The tendency to hedge on criticism of far-right figures only reinforces the myth of moderation.

Following Erickson’s attack on Hogg, The Washington Post’s Margaret Sullivan published a column titled “The sliming of Parkland students shows the spreading stain of media polarization.” The post was critical of Erickson’s “bully” blog post and criticized him for suggesting that Hogg wasn’t at Parkland on the day of the shooting. But even in writing about these vicious and irresponsible actions, Sullivan seemed to hedge.

“Erickson’s actions matter because he’s seen as moderate — someone who gets to offer platitudes about ‘healing’ in the New York Times and whose comments get picked up — not as if they were the ravings of an Alex Jones, but as a legitimate conservative opinion maker,” the column originally read.

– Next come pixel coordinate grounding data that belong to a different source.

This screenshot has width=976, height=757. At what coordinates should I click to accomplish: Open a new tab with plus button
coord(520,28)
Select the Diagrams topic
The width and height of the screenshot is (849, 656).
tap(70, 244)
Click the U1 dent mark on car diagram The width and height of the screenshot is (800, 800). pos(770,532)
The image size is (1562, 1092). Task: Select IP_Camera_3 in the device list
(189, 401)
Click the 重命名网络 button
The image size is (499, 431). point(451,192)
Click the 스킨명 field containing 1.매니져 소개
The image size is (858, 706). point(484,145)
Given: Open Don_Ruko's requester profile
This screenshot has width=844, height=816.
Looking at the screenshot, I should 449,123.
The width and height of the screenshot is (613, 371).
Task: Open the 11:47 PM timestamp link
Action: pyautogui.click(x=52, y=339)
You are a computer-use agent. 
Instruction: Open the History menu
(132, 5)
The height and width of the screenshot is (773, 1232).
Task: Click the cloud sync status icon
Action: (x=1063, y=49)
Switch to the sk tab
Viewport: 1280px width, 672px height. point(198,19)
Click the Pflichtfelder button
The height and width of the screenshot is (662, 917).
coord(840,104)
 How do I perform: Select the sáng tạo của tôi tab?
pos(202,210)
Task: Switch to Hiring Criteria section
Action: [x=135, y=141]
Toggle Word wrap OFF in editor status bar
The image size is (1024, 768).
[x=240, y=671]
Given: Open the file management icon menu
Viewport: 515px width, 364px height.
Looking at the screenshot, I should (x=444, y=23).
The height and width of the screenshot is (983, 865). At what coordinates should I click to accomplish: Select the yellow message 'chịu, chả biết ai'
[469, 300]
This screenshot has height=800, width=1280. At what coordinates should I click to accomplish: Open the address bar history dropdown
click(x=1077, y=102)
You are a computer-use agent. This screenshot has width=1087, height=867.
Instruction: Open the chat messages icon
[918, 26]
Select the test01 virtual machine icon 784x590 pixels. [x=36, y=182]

On Twitter, I criticized the soft language, to which Sullivan replied, “He’s seen as relatively moderate compared to the likes of Alex Jones or Hannity. He’s apparently seen as relatively moderate by, say, The Hill, which saw fit to write up his post without challenging anything in it. And credible enough to write for NYT.”

The current iteration of Sullivan’s column on the Washington Post website now includes the words “despite his often extreme views” following “Erickson’s action’s matter” and qualifies “relatively” before “moderate.”

Sullivan’s reply suggested that whether someone is a moderate or an extremist is a matter of relativity and the editorial decisions of mainstream news outlets. This idea is as fascinating as it is frustrating -- but I believe it’s correct. The long-term effect of the constant recalibration of what constitutes a moderate position can change perception not only in media, but in politics itself. Sure, what’s moderate in 2018 -- for instance, support for marriage equality -- would have likely be considered extreme in the 1950s. Recalibrations happen over time, but usually as the result of more organic forces, not ratings. This is the Overton window in action, being shifted not by a changing landscape of political views, but by the editorial decisions involved in boosting them. That should worry us.

All of this raises the question: What role do CNN, The New York Times, and The Washington Post play in establishing and upholding the Erickson-as-moderate mythology? I asked Sullivan.

In an email, she writes, “Although Erickson may be seen by some as moderate or may actually be relatively moderate compared to someone like Alex Jones, he’s not moderate in any real sense. And whenever we refer to him, we should be a lot clearer about that than I was in my column. We owe it to our readers not to reinforce a false idea.”

I agree, and I believe that there’s a responsibility among media outlets to ensure that they’re reflecting public opinion and the realities of modern political discourse rather than putting their thumbs on the scale to create a false balance. Whether it’s in the form of a moderate makeover for someone like Erickson or Shapiro, or ubiquitous “both sides” horse race coverage, it’s time for decision-makers at media organizations to really take into consideration the lasting effects that their work and their choices will have beyond the industry for years to come. It’s for that reason that “left, right, and center” can’t be replaced by “left, Never Trump, and pro-Trump.”